WHAT YOU SHOULD DO: Reproduce each of the records below verbatim, line for line, with no changes.

SUPPLIED DATA:
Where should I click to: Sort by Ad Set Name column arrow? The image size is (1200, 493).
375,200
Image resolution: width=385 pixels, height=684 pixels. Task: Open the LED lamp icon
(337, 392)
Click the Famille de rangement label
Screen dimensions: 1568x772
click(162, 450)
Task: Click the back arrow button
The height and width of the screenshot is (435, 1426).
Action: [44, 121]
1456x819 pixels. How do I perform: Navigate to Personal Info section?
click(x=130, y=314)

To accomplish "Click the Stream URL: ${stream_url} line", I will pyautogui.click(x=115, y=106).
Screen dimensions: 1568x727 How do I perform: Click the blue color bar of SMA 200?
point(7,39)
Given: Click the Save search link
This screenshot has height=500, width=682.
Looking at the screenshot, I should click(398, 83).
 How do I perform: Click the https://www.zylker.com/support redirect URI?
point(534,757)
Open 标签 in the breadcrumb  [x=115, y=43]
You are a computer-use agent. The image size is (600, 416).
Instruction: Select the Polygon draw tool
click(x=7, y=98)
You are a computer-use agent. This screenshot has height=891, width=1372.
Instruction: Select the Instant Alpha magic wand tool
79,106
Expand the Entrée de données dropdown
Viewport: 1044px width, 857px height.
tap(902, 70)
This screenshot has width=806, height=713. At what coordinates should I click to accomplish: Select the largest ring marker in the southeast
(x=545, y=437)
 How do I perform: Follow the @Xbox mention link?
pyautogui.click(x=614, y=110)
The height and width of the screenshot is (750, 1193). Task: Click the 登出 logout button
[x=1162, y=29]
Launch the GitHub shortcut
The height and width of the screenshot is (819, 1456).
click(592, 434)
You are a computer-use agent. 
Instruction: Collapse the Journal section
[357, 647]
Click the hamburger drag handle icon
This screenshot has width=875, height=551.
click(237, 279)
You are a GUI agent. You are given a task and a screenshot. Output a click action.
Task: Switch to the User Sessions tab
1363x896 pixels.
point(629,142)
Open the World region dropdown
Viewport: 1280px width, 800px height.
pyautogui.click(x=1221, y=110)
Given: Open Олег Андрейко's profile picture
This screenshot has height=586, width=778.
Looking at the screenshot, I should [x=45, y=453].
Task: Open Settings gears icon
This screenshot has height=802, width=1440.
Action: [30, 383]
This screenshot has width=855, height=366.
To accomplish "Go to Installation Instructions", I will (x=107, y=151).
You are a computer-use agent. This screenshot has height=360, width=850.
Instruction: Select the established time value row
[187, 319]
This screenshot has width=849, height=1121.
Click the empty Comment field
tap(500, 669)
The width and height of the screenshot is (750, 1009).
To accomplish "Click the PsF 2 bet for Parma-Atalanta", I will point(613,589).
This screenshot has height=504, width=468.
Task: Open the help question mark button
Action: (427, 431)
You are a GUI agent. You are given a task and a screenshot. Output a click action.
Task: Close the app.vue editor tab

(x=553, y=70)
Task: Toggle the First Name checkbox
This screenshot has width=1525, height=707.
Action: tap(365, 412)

THE OUTPUT:
Where should I click to: Sort by Ad Set Name column arrow? The image size is (1200, 493).
375,200
Image resolution: width=385 pixels, height=684 pixels. Task: Open the LED lamp icon
(337, 392)
Click the Famille de rangement label
Screen dimensions: 1568x772
click(162, 450)
Task: Click the back arrow button
The height and width of the screenshot is (435, 1426).
Action: [44, 121]
1456x819 pixels. How do I perform: Navigate to Personal Info section?
click(x=130, y=314)

To accomplish "Click the Stream URL: ${stream_url} line", I will pyautogui.click(x=115, y=106).
Screen dimensions: 1568x727 How do I perform: Click the blue color bar of SMA 200?
point(7,39)
Given: Click the Save search link
This screenshot has height=500, width=682.
Looking at the screenshot, I should click(398, 83).
 How do I perform: Click the https://www.zylker.com/support redirect URI?
point(534,757)
Open 标签 in the breadcrumb  [x=115, y=43]
You are a computer-use agent. The image size is (600, 416).
Instruction: Select the Polygon draw tool
click(x=7, y=98)
You are a computer-use agent. This screenshot has height=891, width=1372.
Instruction: Select the Instant Alpha magic wand tool
79,106
Expand the Entrée de données dropdown
Viewport: 1044px width, 857px height.
tap(902, 70)
This screenshot has width=806, height=713. At what coordinates should I click to accomplish: Select the largest ring marker in the southeast
(x=545, y=437)
 How do I perform: Follow the @Xbox mention link?
pyautogui.click(x=614, y=110)
The height and width of the screenshot is (750, 1193). Task: Click the 登出 logout button
[x=1162, y=29]
Launch the GitHub shortcut
The height and width of the screenshot is (819, 1456).
click(592, 434)
You are a computer-use agent. 
Instruction: Collapse the Journal section
[357, 647]
Click the hamburger drag handle icon
This screenshot has width=875, height=551.
click(237, 279)
You are a GUI agent. You are given a task and a screenshot. Output a click action.
Task: Switch to the User Sessions tab
1363x896 pixels.
point(629,142)
Open the World region dropdown
Viewport: 1280px width, 800px height.
pyautogui.click(x=1221, y=110)
Given: Open Олег Андрейко's profile picture
This screenshot has height=586, width=778.
Looking at the screenshot, I should [x=45, y=453].
Task: Open Settings gears icon
This screenshot has height=802, width=1440.
Action: [30, 383]
This screenshot has width=855, height=366.
To accomplish "Go to Installation Instructions", I will (x=107, y=151).
You are a computer-use agent. This screenshot has height=360, width=850.
Instruction: Select the established time value row
[187, 319]
This screenshot has width=849, height=1121.
Click the empty Comment field
tap(500, 669)
The width and height of the screenshot is (750, 1009).
To accomplish "Click the PsF 2 bet for Parma-Atalanta", I will point(613,589).
This screenshot has height=504, width=468.
Task: Open the help question mark button
Action: (427, 431)
You are a GUI agent. You are given a task and a screenshot. Output a click action.
Task: Close the app.vue editor tab

(x=553, y=70)
Task: Toggle the First Name checkbox
This screenshot has width=1525, height=707.
Action: tap(365, 412)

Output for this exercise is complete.